I do know I like sweet white wines but would like to try others. I did read somebody's post that I should taste the juice before I plant....I don't have that option. It's a great idea but I work to much right now to drive 3-4 hours one way to the wineries that have these varieties.

Soil analysis below

Soil pH 7.7 (I think that is too high)
Phosphorus 34 ppm
Potassium 69 ppm
Magnesium 184 ppm

Calcium 2690 ppm
CEC 15.2
Organic Matter 2.6

% of Exchangeable Bases
K 1.2
Mg 10.1
Ca 88.7

Fairly sandy soil below 18" of topsoil. I dug down three feet and saw no discoloration of soil and the hole did not fill with water even though it was a rainy fall. The land is fairly flat and rectangular in shape. It was farm land 5 years ago and has been fallow.

The information that this site has is amazing so any input would set my mind at ease! Does anybody know anything about the America grape too?


----------



## grapeman (Apr 25, 2012)

Wow you have a lot of info and questions for one post! First off Welcome to the forum.

The pH looks pretty high and you might want to bring that down a bit.

Recommendations for vinifera(GPV), Hybrids (GPF, I think), and Native Labrusca types (GPA) differprincipally in the target soil pH and lime requirements.

GPV – based on target of 6.5

GPF – Based on target of 6.0

GPA- based on target of 5.5(because they are more acid tolerant and higher pH can lead to Fe deficiency.
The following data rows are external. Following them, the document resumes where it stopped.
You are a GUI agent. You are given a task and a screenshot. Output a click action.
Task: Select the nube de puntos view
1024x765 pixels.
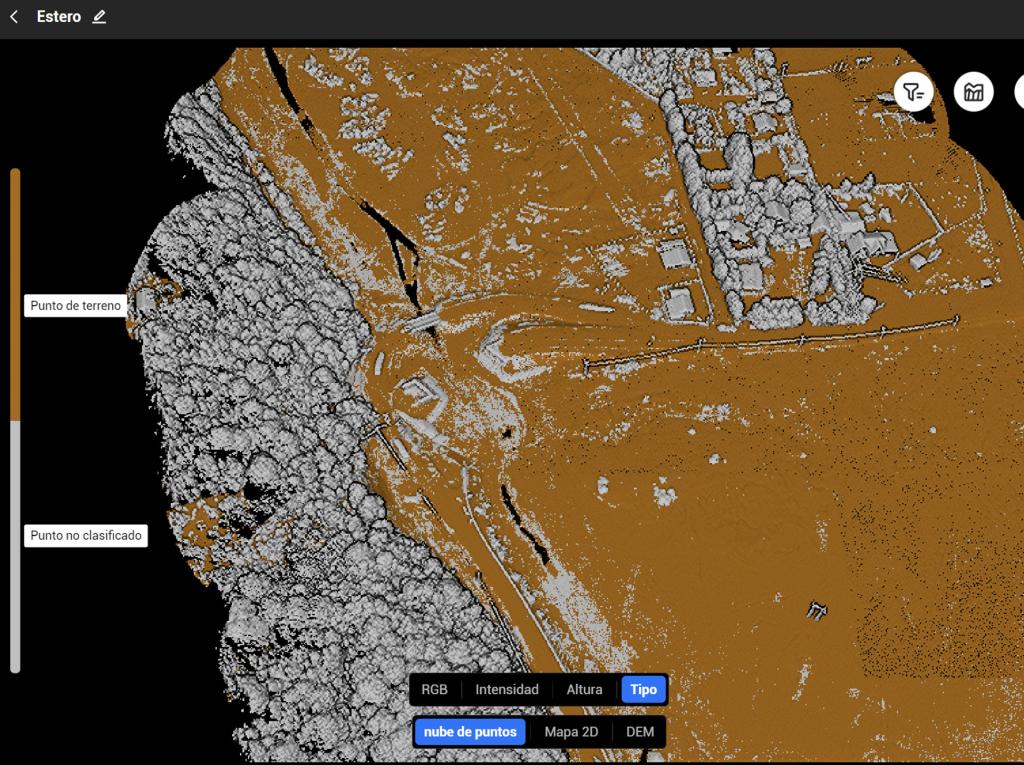pyautogui.click(x=469, y=732)
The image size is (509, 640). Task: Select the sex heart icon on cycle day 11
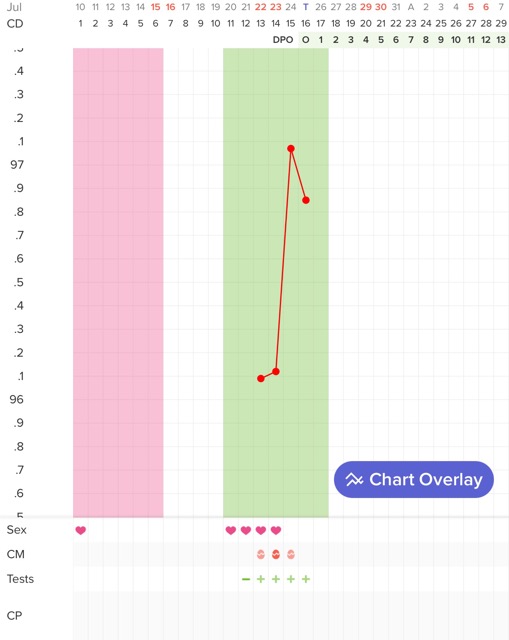pos(231,530)
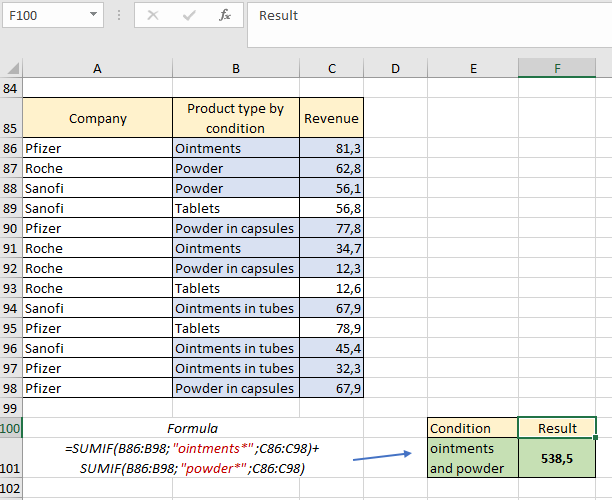Click the Condition header cell
Screen dimensions: 612x500
pos(472,428)
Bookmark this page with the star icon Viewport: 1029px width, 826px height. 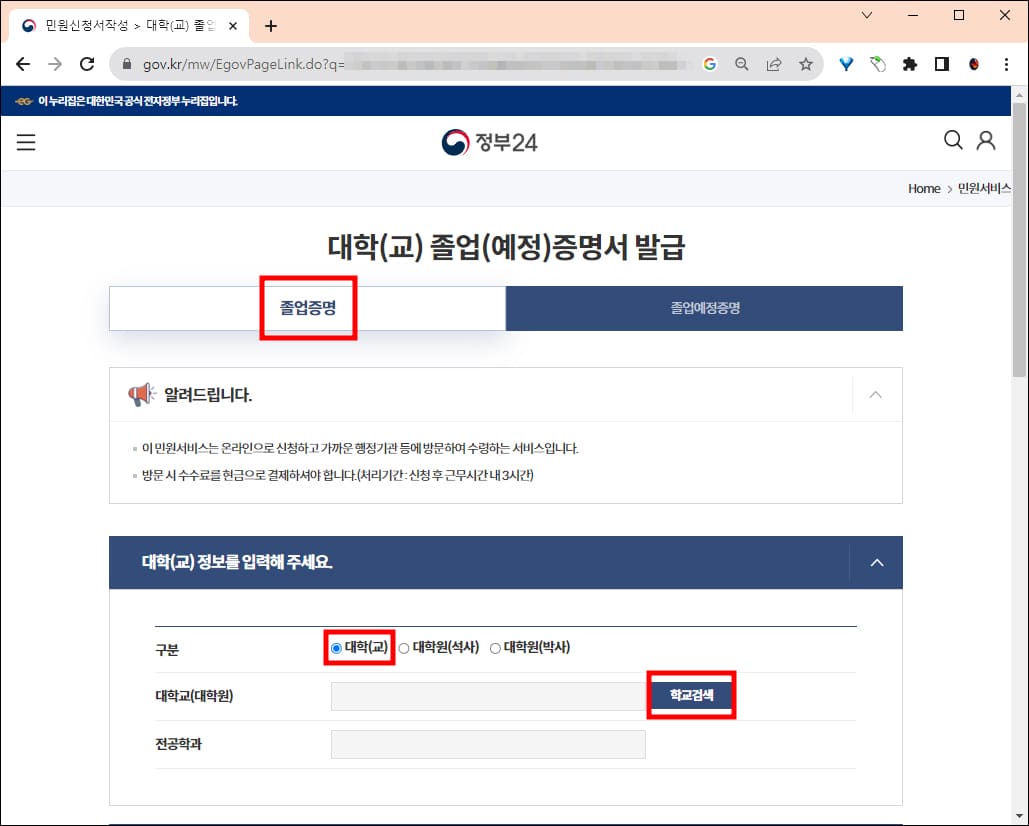coord(805,63)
You should likely add some sulfur product to bring the pH down. What did the soil test recommend?

Your varieties look OK,
The trellis types are alright, but I would put the VSP at 9 feet to give you a little more room to get through.

Concord could be bough in some places really cheap. You don't say where you are from. 
Edelweiss doesn't go bad, it merely tends to get too much lambrusca character when fully ripe. Pick it when about 17 brix, add sugar and it makes a wonderful juice or wine.

St Pepin would make a great juice and also a very good wine for a white and may be finished sweet or dry.

Let's see what some others have to say for you.


----------



## saddlebronze (Apr 25, 2012)

I am not the expert here, Grapeman is and he will be along soon. From what I read, your choice of the Marquette, Traminette, St Vincent and St Croix are good, would question some of the others like Concord, etc, unless you wanted to make jam or sell grapes. As for spacing, I would make it based on the machinery you are going to use, and give a little extra to avoid hitting vines. As for pH, definately too high. Wine grapes prefer 6.5 or lower. As for trellis, I am going with Double A has on their website for each variety, but Grapeman's modified GDC does look promising. I would look at Chardonel for another white. Looks like you are off to a great start though.


----------



## krafty_kraut (Apr 25, 2012)

I meant to post this in the original. I talked to the farmer that used to have the land and his pH is between 6.5 and 6.8. That is why I think that the pH is too high.

I sure appreciate everybody's help.


----------



## krafty_kraut (Apr 25, 2012)

I got 24 of the Concords from Double A for 36 dollars....I thought, "How can I go wrong with that?"


----------



## krafty_kraut (Apr 25, 2012)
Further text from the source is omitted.